文字サイズ: 標準

宗教情報PickUp

テレビ番組ガイド・レビュー

日本国内で放送された宗教関連番組のレビューです。

発掘アジアドキュメンタリー「無縁死のおくりびと ~インド~」

2012/03/02(金)0:00~0:50[木曜深夜 金曜午前] NHKBS1
キーワード
インド 無縁社会 孤独死 死生観 ヒンドゥー教
参考
番組公式
 NHKの番組公式サイトによればNHKはアジアから新たな才能を発掘する試みとして、アジア各国の公共放送局から番組企画を募集し共同制作を行うプロジェクト「アジアピッチ」を2007年から継続している。今回放送されたのは、本年度の同プロジェクトでインド人ディレクターの取材によりNHKとシンガポールのメディアコープが共同制作した番組で原題は「Living for the Dead」だが、日本語版は「無縁死のおくりびと~インド~」と題されている。
 2010年NHKは「無縁社会」と題した番組で、家族や社会から孤立した個人が誰にも知られることなく最期を迎え、その遺体の引き取り手すらみつからないという「新たな死」の増加を現代日本の生んだ深刻な社会問題として取り上げた。番組をはじめとした一連のキャンペーンは議論を呼び、「無縁社会」の語は同年の「流行語」のひとつともされた。ごく最近においてもメディアでは多くの人々が暮す都市部の住宅における「孤独死」「無縁死」事件が盛んに報じられ、対策の必要性が叫ばれている。しかし本番組が取り上げるのは、近年経済成長著しいインドで「無縁死」に立ち向かう人々だ。
 番組によれば年間3万7千もの身元不明遺体が発見されるというインド。ドキュメンタリーの主人公は身寄りのない遺体を引き取り火葬までを執り行う4人の男女である。番組は彼らを、遺体を整え棺に納めることを生業とする「納棺師」の姿を描き話題を集めた日本の映画「おくりびと」(2008年公開)になぞらえ、インドの「おくりびと」として紹介している。
 4人はいずれもそれぞれのきっかけから自発的にこうした活動を始めたという。警察・病院などから連絡を受けると彼らは小さな救急車、あるいは人力車に乗って遺体を引き取りにゆく。引き取り手がいない遺体のみならず、火葬費用が出せない貧しい人々のもとにも彼らは向かう。「おくりびと」のひとりは言う。貧困層の人々にとって父親の死は別離の悲しみと同時に生活の基盤を一気に失うことをも意味し、裕福な父親の家族にとっては残された財産が悲しみすら癒すものとなる、と。インドでは社会階級の違いが死に際してもより大きく切実な格差となってあらわれることがわかる。

課題 1:
インドの無縁死の番組レビューにある「4人はいずれもそれぞれのきっかけから自発的にこうした活動を始めたという。」という文を英語に訳してください。
課題 2:
インドの無縁死の番組レビューの最後の文のあとに、続きを書いてください。
記録は、インドの無縁死の番組レビューとは別のところから取ったものです。

記録一覧:
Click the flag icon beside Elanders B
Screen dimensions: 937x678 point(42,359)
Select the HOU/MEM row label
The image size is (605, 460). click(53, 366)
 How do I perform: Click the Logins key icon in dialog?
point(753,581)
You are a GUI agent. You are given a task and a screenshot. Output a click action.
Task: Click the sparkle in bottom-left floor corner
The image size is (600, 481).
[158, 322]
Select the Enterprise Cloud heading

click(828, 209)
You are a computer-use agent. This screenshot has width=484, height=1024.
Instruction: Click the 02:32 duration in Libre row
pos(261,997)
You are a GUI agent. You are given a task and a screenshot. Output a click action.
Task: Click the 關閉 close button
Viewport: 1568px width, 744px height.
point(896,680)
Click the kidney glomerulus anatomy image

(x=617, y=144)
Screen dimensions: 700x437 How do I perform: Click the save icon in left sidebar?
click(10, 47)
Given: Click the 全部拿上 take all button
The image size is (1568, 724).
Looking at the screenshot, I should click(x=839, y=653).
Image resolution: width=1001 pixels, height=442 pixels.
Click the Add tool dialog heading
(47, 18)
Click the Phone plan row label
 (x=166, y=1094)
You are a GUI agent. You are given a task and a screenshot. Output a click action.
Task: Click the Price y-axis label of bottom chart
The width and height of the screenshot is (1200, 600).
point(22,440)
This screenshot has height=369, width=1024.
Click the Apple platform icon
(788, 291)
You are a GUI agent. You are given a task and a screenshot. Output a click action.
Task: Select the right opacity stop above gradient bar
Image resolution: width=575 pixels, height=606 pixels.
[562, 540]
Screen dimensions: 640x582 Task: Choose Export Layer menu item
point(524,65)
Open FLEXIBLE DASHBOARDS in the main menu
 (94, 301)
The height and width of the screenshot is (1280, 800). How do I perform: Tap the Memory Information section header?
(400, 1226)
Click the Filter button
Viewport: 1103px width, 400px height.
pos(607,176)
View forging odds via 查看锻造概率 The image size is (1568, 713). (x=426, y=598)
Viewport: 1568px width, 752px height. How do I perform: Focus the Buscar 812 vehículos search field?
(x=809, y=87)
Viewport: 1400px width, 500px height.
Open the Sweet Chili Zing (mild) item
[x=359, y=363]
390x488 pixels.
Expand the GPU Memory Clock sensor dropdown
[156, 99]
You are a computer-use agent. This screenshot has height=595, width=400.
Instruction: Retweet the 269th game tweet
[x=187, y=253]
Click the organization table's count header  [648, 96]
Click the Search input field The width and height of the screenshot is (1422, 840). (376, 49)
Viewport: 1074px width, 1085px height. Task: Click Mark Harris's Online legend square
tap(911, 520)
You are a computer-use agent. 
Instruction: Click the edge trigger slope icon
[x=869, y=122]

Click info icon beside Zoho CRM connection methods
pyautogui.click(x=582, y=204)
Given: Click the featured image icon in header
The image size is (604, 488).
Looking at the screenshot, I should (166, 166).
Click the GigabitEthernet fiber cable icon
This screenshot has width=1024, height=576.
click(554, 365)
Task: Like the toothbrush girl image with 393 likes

回答 1:
All four reportedly took up this work of their own accord, each for their own reasons.

回答 2:
 インド式の葬式といえば野外で行われる火葬、大河に流される遺体などといった光景を思い浮かべる人も多いだろう。かつてあてどなく世界を旅する若者達にとってのバイブル的存在だった藤原新也のフォトエッセイ『印度放浪』はけっしてインドを単に神秘に満ちあふれた、あるいは単純素朴な人々の住む地として描いた類の本ではないが、それでもなおある断章に記されたそうした葬式の光景は死者を送り出す人々の奇妙なまでの大らかさ、潔さを私たちに印象付けずにはいない。本番組でもそうした光景は映し出されてもいる。しかし「おくりびと」たちが一様に嘆くのは死者と向き合う現代インドの人々の冷淡さである。親の葬儀にも無関心な子供たち、他家に嫁いだ娘の供養を拒む父親、事故の管轄を巡る口論で長時間遺体を放置する警察・・・。感じられるのは大らかさなどとはかけ離れた、無機的で殺伐とした死のありようだ。カメラに向かい堰を切ったように話す「おくりびと」らの言葉からは、彼らがそうしたことを個々人の良心の問題ばかりでなく、経済至上主義、女性差別など社会のあり方そのものが生んだ問題であると考えていることが伝わってくる。
 「無縁社会」「おくりびと」など、昨今日本で話題となったキーワードを並べた本番組のタイトルだが、4人の「おくりびと」を追った映像からは根強いカーストの意識や急速な経済発展により、死をめぐっても日本以上に厳然とした格差が存在する現代インド社会の姿が見える。
 しかし見えてくるのはそればかりではない。彼ら「おくりびと」はヒンドゥー教や仏教などの宗教家というわけではなく、自らの強い意思から個人の財産や僅かな寄付を頼りに活動を行っている。こうした人々が必要とされる一方、人々の生や死の根底にもっとも密接に関わってきたはずの宗教が、社会の変化とともに変貌した現代人の生や死を充分にカバーできていないという状況は、昨今の日本における問題点とも重なるのではないだろうか。